--- Input for this task Enclosed Below ---

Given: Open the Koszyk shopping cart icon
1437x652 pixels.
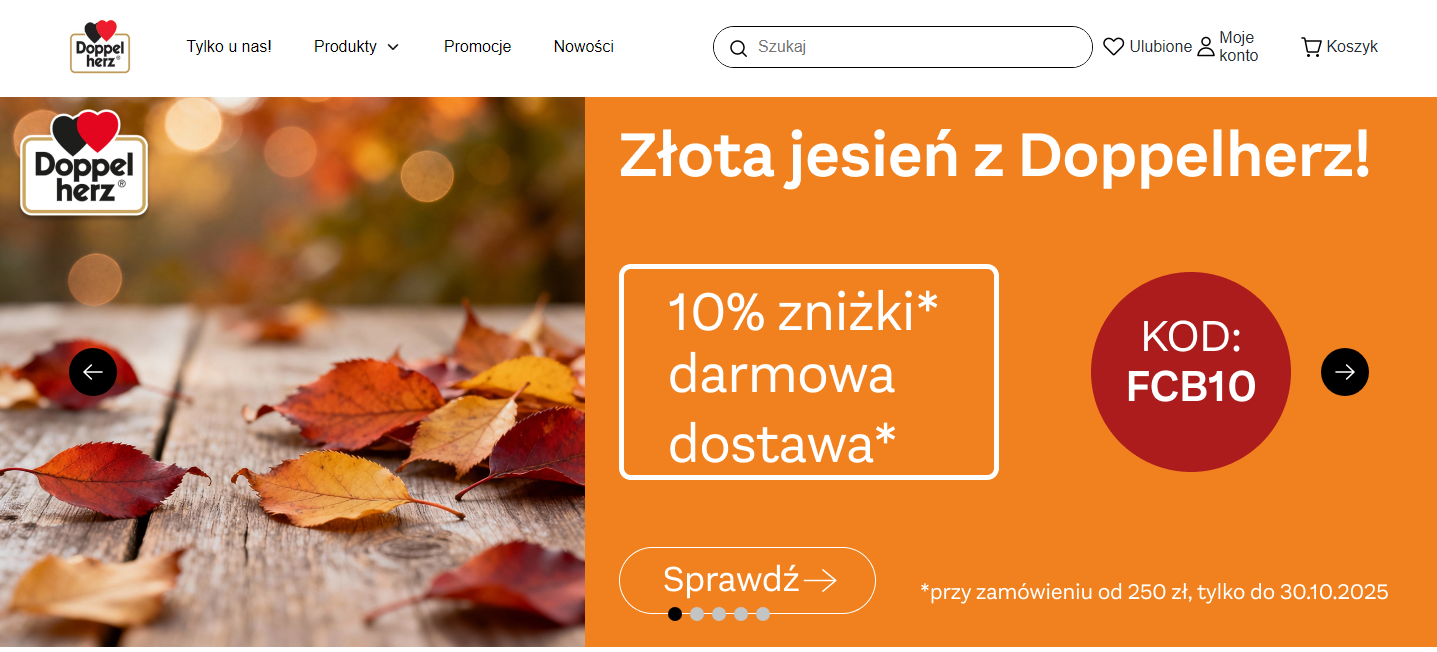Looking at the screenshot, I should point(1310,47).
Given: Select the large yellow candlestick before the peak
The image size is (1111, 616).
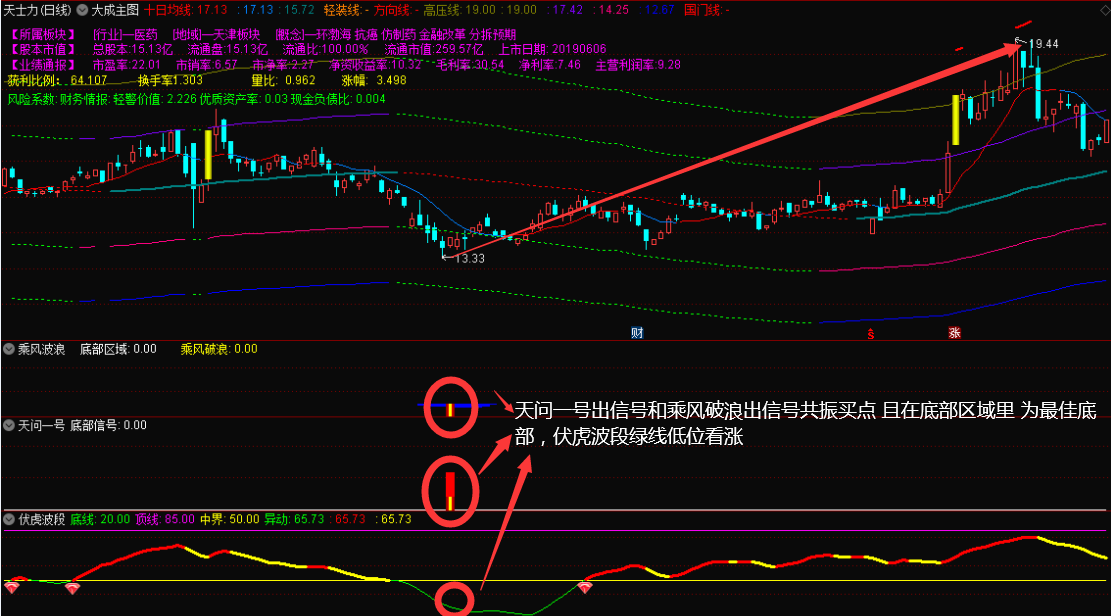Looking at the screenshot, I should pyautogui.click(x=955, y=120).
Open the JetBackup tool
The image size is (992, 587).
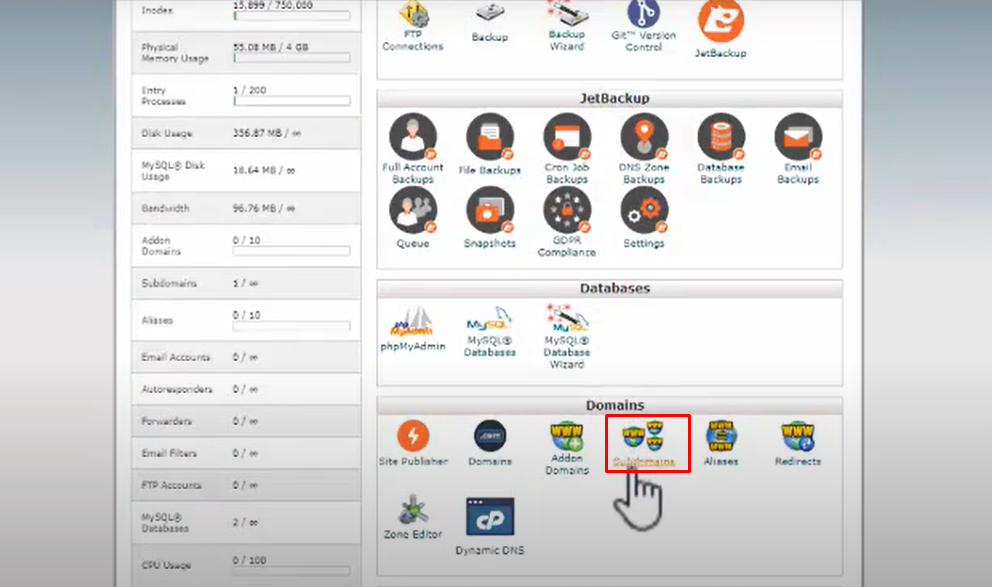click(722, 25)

--- End of Enclosed Input for this task ---
--- Input for this task Enclosed Below ---

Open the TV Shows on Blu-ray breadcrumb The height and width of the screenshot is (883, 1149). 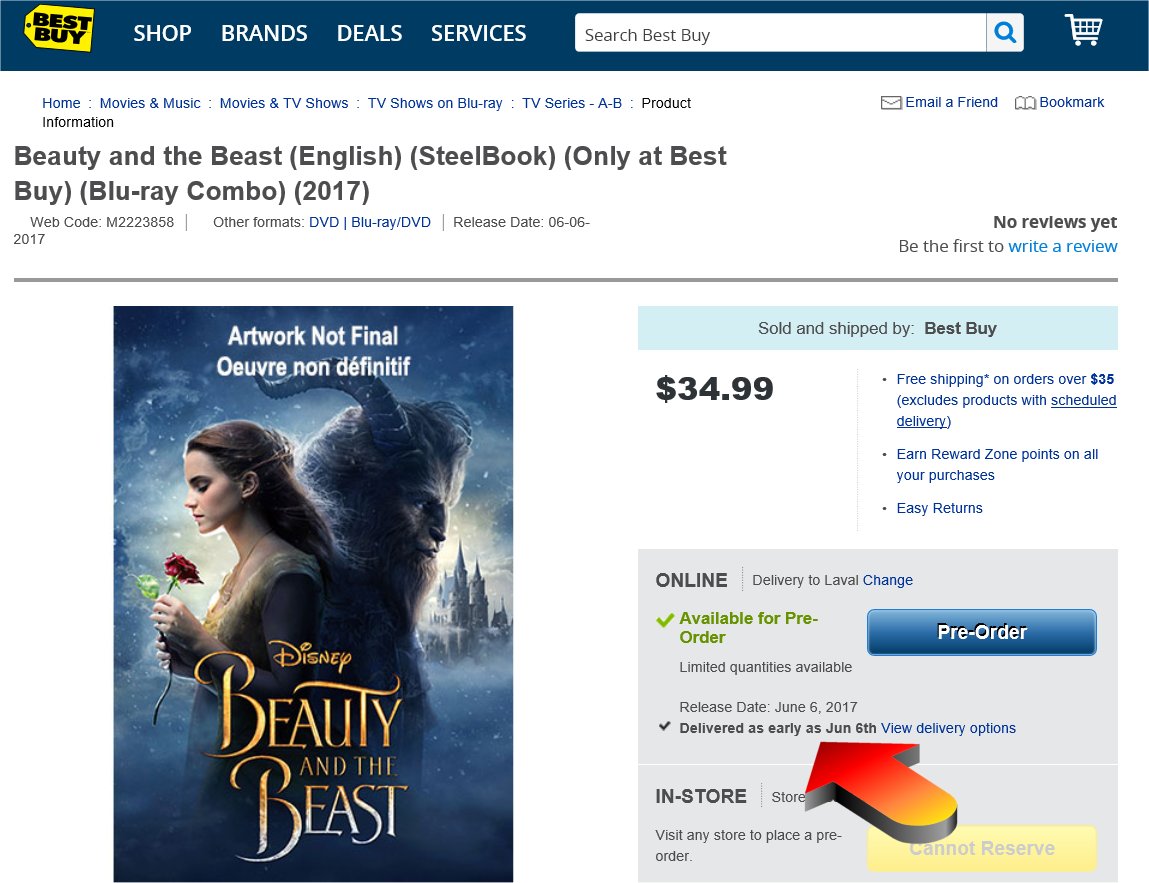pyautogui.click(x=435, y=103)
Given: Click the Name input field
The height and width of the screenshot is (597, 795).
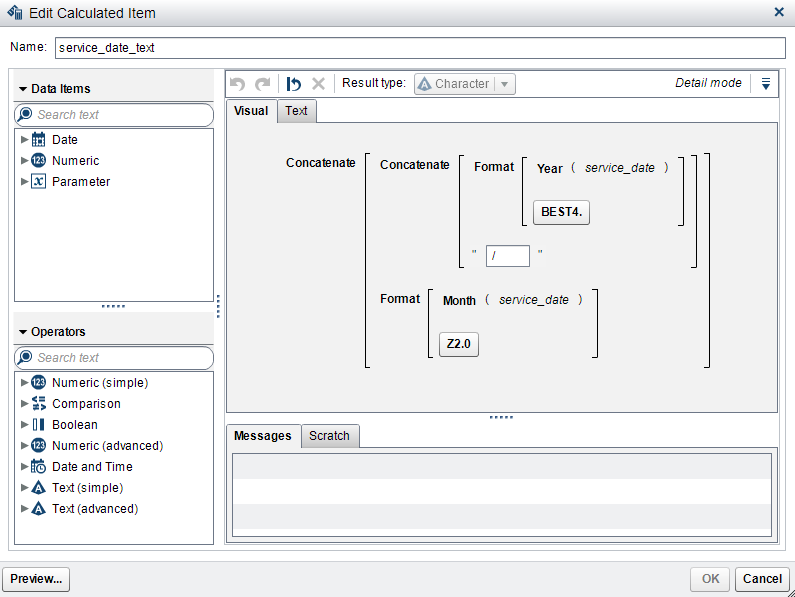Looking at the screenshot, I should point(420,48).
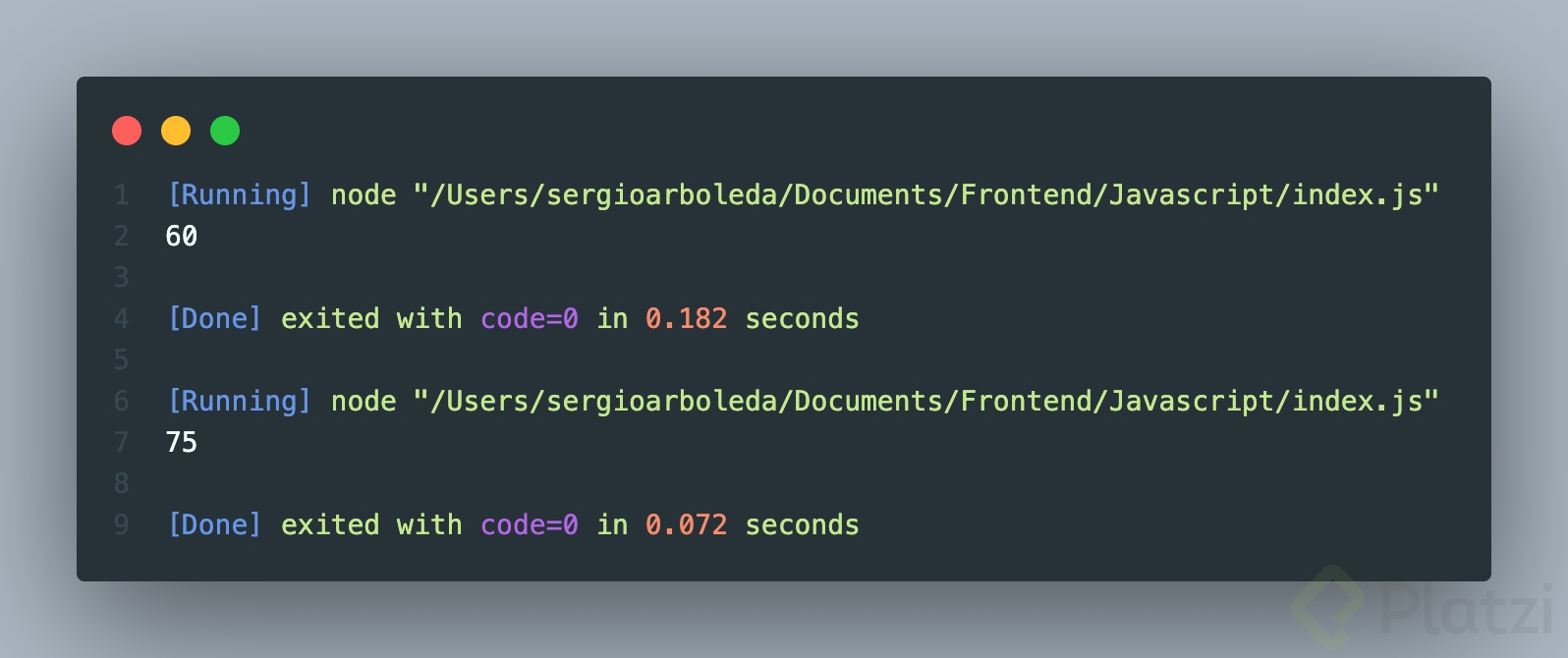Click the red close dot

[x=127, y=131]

--- End of Enclosed Input for this task ---
--- Input for this task Enclosed Below ---

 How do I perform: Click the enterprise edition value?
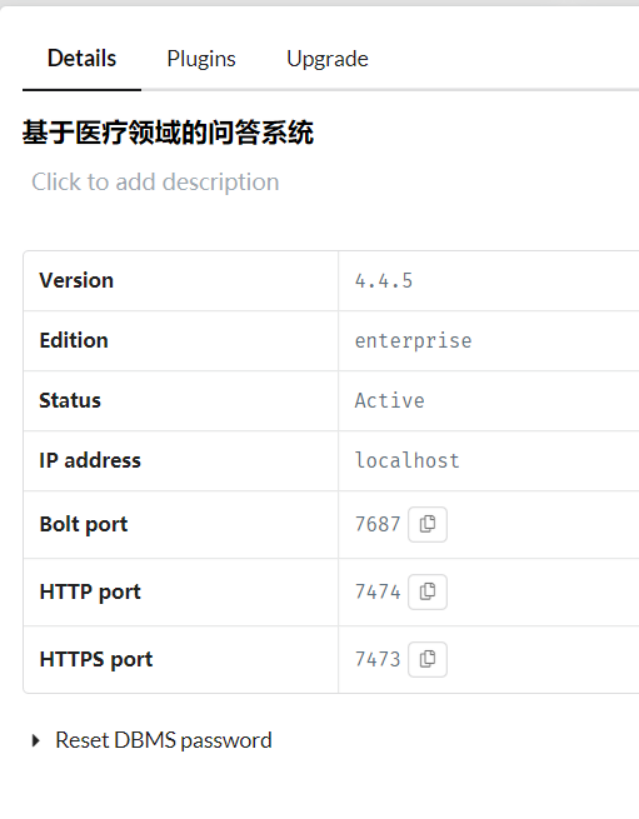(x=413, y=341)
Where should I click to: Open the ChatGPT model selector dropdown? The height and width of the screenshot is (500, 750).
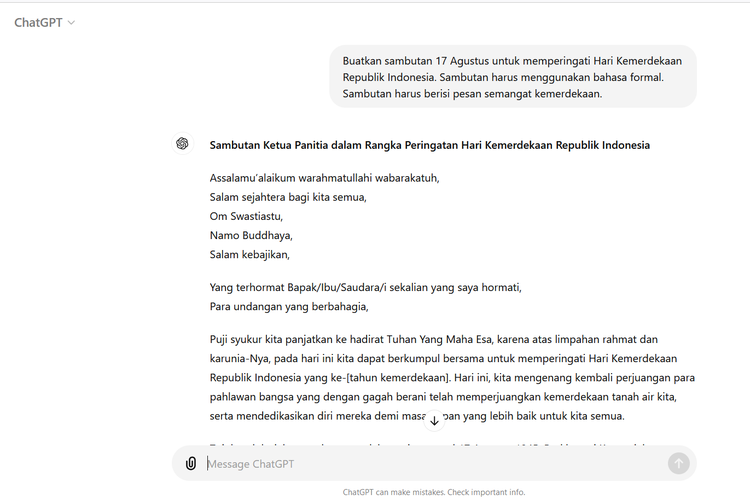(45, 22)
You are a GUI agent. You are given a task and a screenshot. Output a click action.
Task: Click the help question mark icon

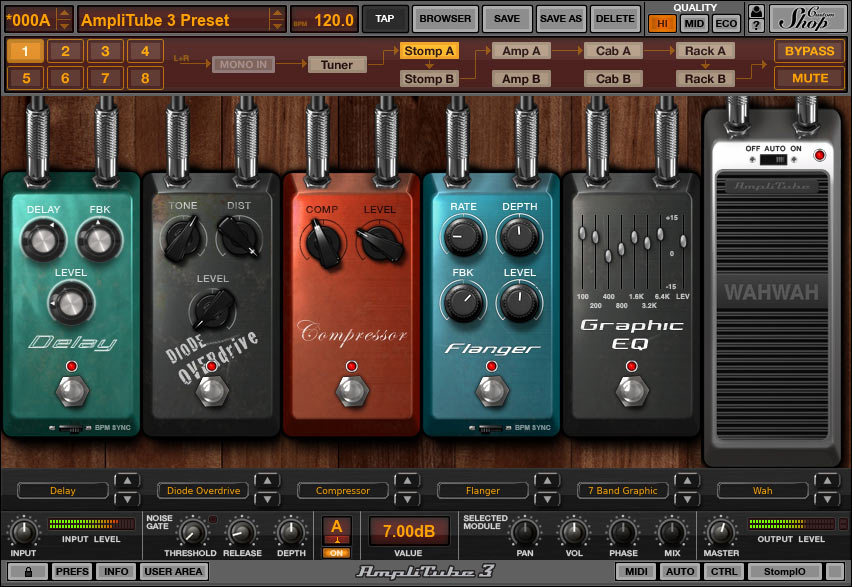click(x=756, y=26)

--- End of Enclosed Input for this task ---

What is being asked:
Restate word for word the lines of the data above that begin at the line with "Given: Open the Koszyk shopping cart icon" and end at the line with "Open the JetBackup tool", keeping both ends and dropping every picture.

Response:
Given: Open the Koszyk shopping cart icon
1437x652 pixels.
Looking at the screenshot, I should point(1310,47).
Given: Select the large yellow candlestick before the peak
The image size is (1111, 616).
Looking at the screenshot, I should pyautogui.click(x=955, y=120).
Open the JetBackup tool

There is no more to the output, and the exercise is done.